(Data extracted from a collection)
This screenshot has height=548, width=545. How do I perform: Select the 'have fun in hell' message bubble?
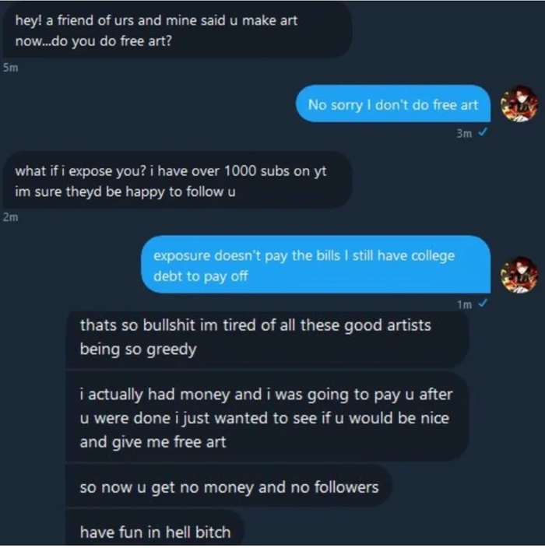click(156, 532)
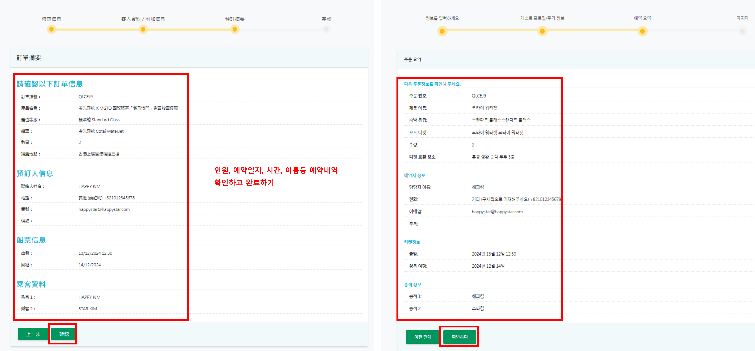
Task: Click the 訂單摘要 panel header
Action: (x=29, y=58)
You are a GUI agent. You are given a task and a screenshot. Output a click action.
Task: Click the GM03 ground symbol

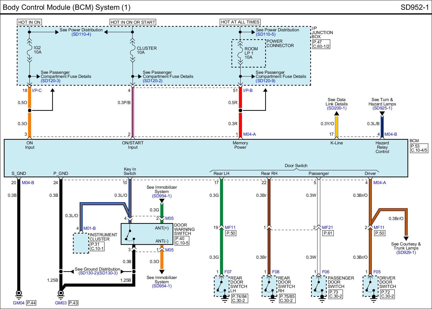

__WHAT YOU SHOULD DO__. Substitute "capture" for "screenshot" throughout the entries above and reproduce them with nothing else altered, omitting the pictures.

__CORRECT RESULT__.
This capture has height=548, width=545. How do I perform: Select the 'have fun in hell' message bubble?
click(156, 532)
Task: Click the 訂單摘要 panel header
Action: (x=29, y=58)
You are a GUI agent. You are given a task and a capture. Output a click action.
Task: Click the GM03 ground symbol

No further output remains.